Two chalk and pastel studies of Leonardo da Vinci’s ‘The Last Supper’ that once belonged to a 19th-century Dutch king will go up for auction next month.

The head portraits of St John the Evangelist and St James, each seated to the left of Jesus Christ in the famous Milan fresco, are part of a Sotheby’s sale in London on July 6 dedicated to masterpieces on paper.

Attributed to Leonardo’s assistant, Giovanni Antonio Boltraffio, each 25 x 18.5 inch drawing, designed to be life-size of the figures in the painting, is estimated to sell for up to £120,000 ($146,500) each .

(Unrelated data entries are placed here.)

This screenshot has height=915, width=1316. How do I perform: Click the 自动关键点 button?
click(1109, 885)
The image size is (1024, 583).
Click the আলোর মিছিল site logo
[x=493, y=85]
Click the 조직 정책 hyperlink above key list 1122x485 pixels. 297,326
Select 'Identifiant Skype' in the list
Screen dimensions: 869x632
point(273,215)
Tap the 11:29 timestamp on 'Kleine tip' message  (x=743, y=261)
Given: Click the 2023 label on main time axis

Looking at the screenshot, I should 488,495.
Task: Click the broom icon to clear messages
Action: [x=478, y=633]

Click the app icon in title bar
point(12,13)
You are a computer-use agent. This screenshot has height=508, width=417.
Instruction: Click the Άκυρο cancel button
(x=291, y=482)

According to Cristiana Romalli, senior specialist in Old Master drawings at Sotheby’s, experts are not sure why the studies were produced, but said the large-scale portraits are “extremely rare”.

Part of a series of 11 similar studies of the apostles depicted in ‘The Last Supper’, the collection was once owned by the famous English painter Thomas Lawrence as well as William II, King of the Netherlands, before being divided and held by several museums, galleries and private hands. This pair of drawings was last sold in separate lots in 2005 at Christie’s, for $96,000 for St. John and $57,600 for St. James.

Since then, “there hasn’t been anything like it on the market,” Romalli said in a phone interview from London.

“The Last Supper” was painted between 1495 and 1498 and became an emblematic work of the Italian Renaissance. It depicts Jesus as he announces that one of his twelve disciples will betray him, illustrating the expressive reactions of his most ardent followers. Leonardo pointed to the culprit, Judas, by painting his face in shadow.

The iconic painting, which drew hundreds of thousands of visitors each year before the pandemic, is housed in the refectory of the convent of Santa Maria delle Grazie in Milan, Italy. But due to its deteriorating state, it is the subject of ongoing conservation efforts.

Leonardo used an experimental dry fresco technique, which left the surface brittle and prone to flaking soon after its completion. It has since endured poor environmental conditions and multiple restoration attempts over the centuries and was nearly destroyed when the church was bombed during World War II. According to Sotheby’s, early copies of Leonardo’s assistants “are a valuable indication of how the masterpiece originally looked”.

The designs attributed to Boltraffio are “unusual” for their size and use of color, Romalli said.

“They’re pretty big works, to be on paper…so that makes them very striking,” she explained. “And then the pastel colors, it’s not something you see often. Leonardo introduced the use of colored chalk to Italy, but it’s something that comes from France.

Two drawings from the set of 11 studies, including one that features the infamous head of Judas, reside in the collection of the Ackland Art Museum in Chapel Hill, North Carolina, but as the work of an unidentified artist. And in London, the Royal Academy of Arts has a fully painted copy of the fresco, believed to be the work of Boltraffio and a second assistant, Giampietrino.

Boltraffio pursued his own career, attracting patrons and winning commissions, including a Madonna and Child scene called “Pala Casio” in 1500, for a chapel near Bologna, which is now in the Louvre museum in Paris. . Although he was an artist who started “totally under Leonardo’s wing”, Romalli said, “he was able to develop something for himself”.

Top image caption: Saint John the Evangelist with the profile of the head of Saint Peter to the left, study attributed to Giovanni Antonio Boltraffio.